EXERCISE INSTRUCTIONS: Repeat verbatim each line from the line with "The height and" to the end of the entries. Pictures do not belong in the copy.

DATA FOR PROCESSING section start

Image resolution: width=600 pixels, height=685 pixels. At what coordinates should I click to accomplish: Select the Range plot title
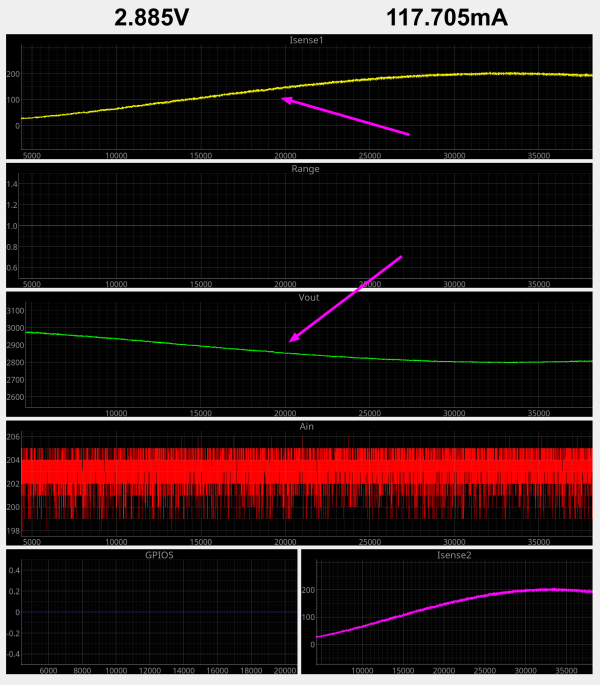pyautogui.click(x=305, y=169)
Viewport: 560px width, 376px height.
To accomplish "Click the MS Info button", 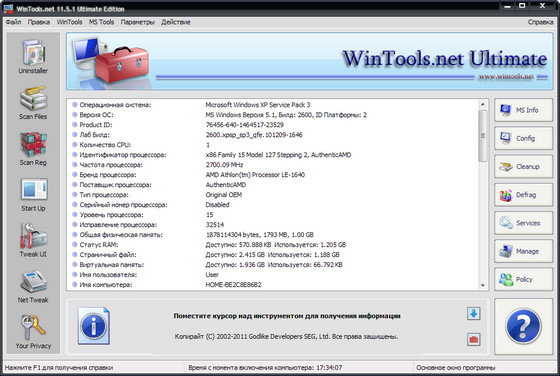I will 524,110.
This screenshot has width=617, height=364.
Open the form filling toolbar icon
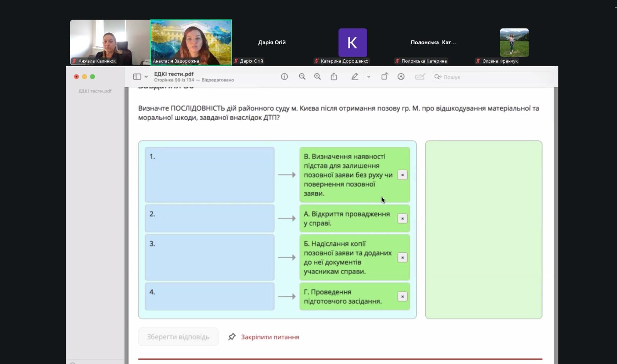click(x=420, y=77)
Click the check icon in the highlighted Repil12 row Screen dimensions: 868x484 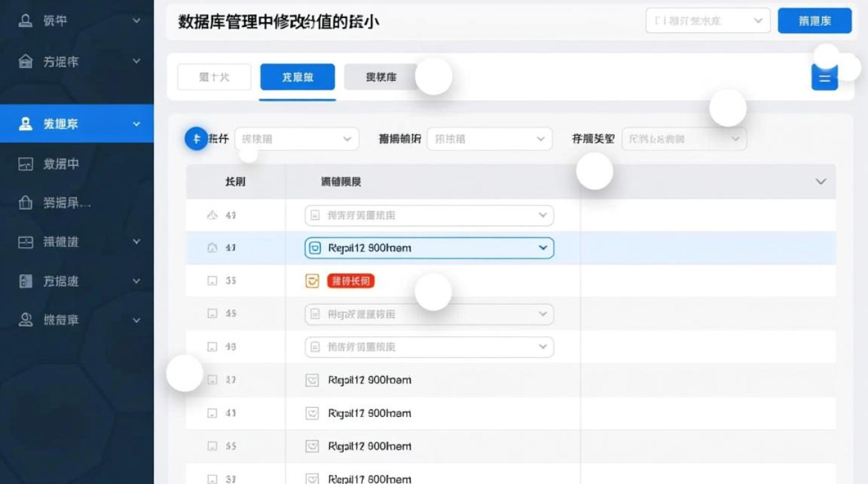click(316, 248)
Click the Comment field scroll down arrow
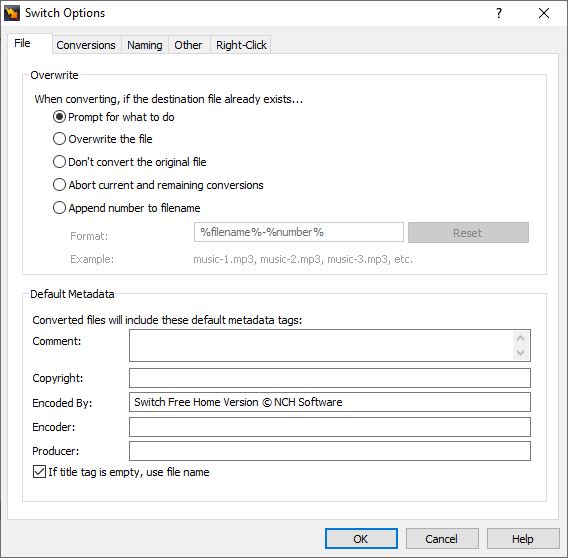 (521, 353)
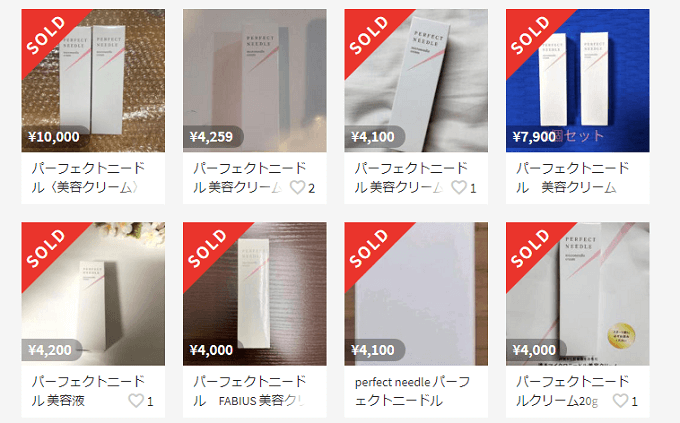Click the ¥4,259 price label

(212, 137)
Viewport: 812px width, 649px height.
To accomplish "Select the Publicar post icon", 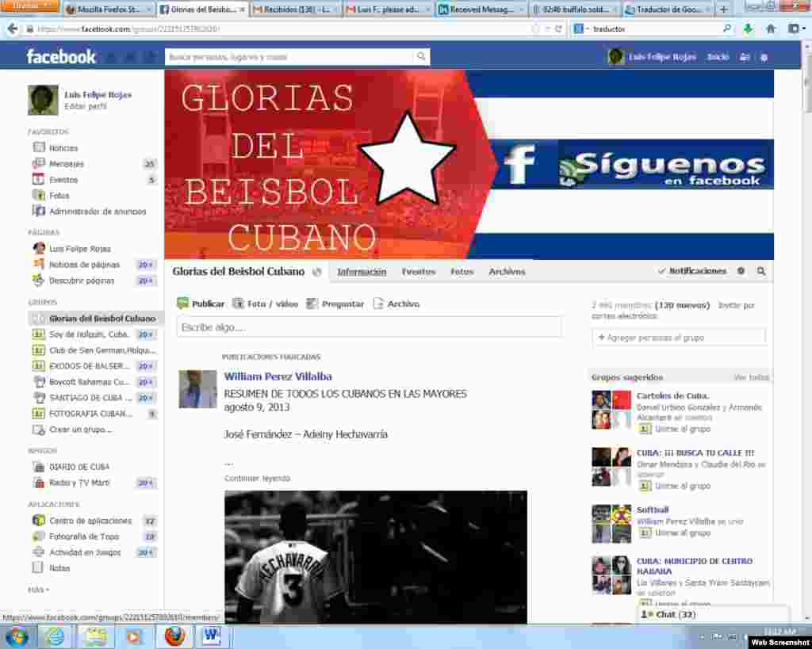I will tap(184, 304).
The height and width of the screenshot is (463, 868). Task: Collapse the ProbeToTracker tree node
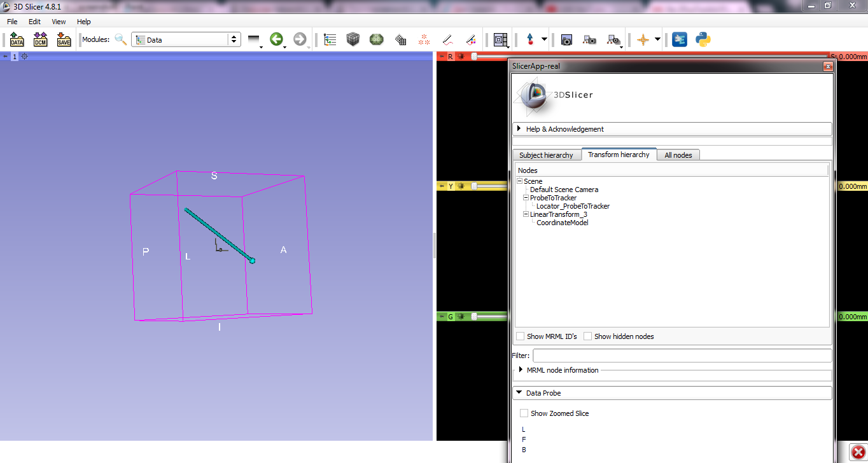click(x=524, y=197)
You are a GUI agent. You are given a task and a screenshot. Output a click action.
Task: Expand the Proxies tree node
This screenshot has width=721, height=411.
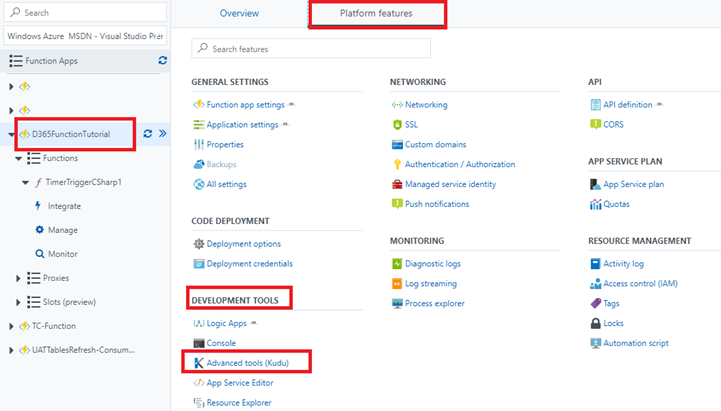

DATA FOR PROCESSING section end

WRITTEN SOLUTION:
The height and width of the screenshot is (463, 868). Task: Collapse the ProbeToTracker tree node
click(x=524, y=197)
You are a GUI agent. You are given a task and a screenshot. Output a click action.
Task: Expand the Proxies tree node
This screenshot has width=721, height=411.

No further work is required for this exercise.